1724-11-01, de Pierre Robert Le Cornier de Cideville à Voltaire [François Marie Arouet].

Vostr e poëme, Monsieur, que j'avois à la campagne, m'a tourné la teste comme l a lecture des hauts faits d'armes tourna celle de Domquichotte; il se crût né pour les choses merveilleuses parcequ'il en avoit lû, et je me suis crû capable de faire de bons vers parceque j'en avois lû d'admirables.
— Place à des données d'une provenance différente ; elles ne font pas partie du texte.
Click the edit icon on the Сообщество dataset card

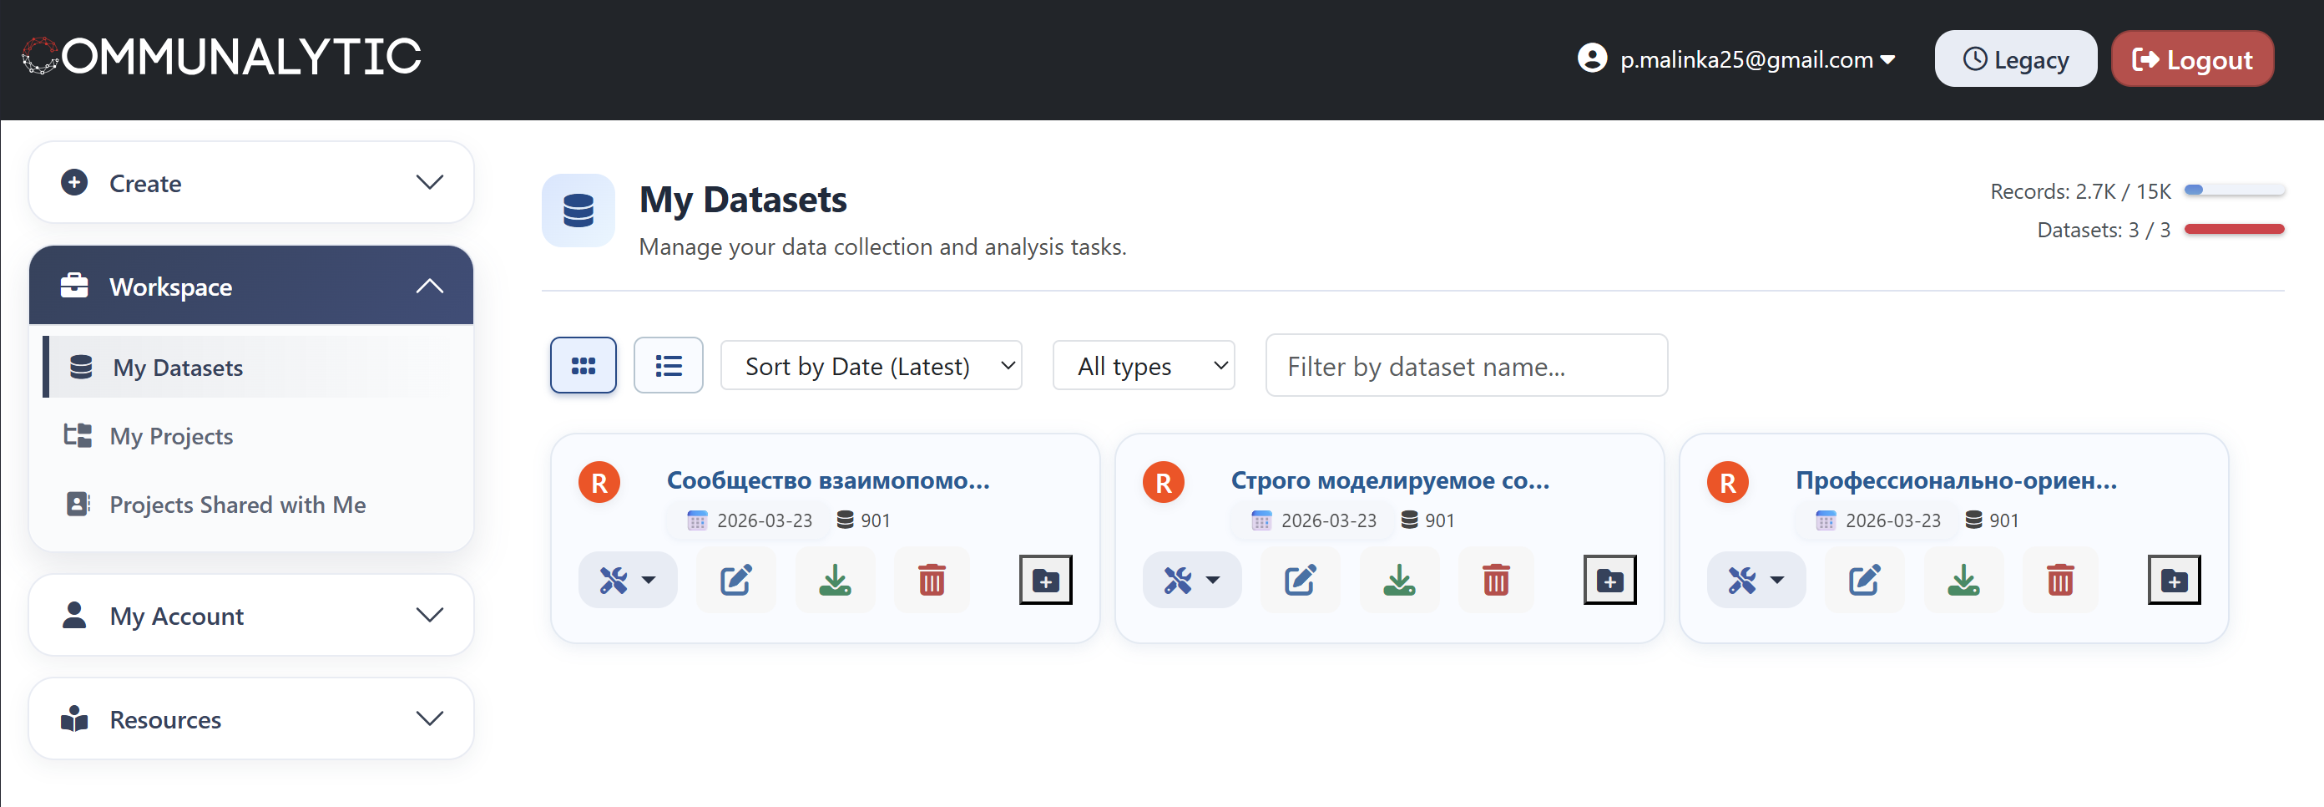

En un mot, séduit par Le naif et le naturel de la bonne poésie, je l'ay pris pour facilité d'y réussir, je me suis enfermé et j'ay fait une épistre. Je vous l'envoye, dieu veuille qu'elle vous amuse. Je ne vous réponds que de la vérité des sentiments d'estime que vous y trouverés car je n'ay pas la satisfaction de croire qu'il soient suffisamment exprimés. Quand mesme je n'aurois rien fait qui vaille j'auray le plaisir de m'estre amusé en songeant à vous et je profiteray de mon travail quelqu'il soit en lisant à l'avenir vos ouvrages et les bons vers qui paroitront avec plus de respect et plus de plaisir. Il seroit à souhaiter pour les grands hommes que le peuple eût au moins quelque teinture des choses où ils ont réussi. Ils seroient admirés plus en connoissance de cause.

Mandés moy que vous continués de m'aimer et que vous vous portés mieux. Je seray trop récompensé.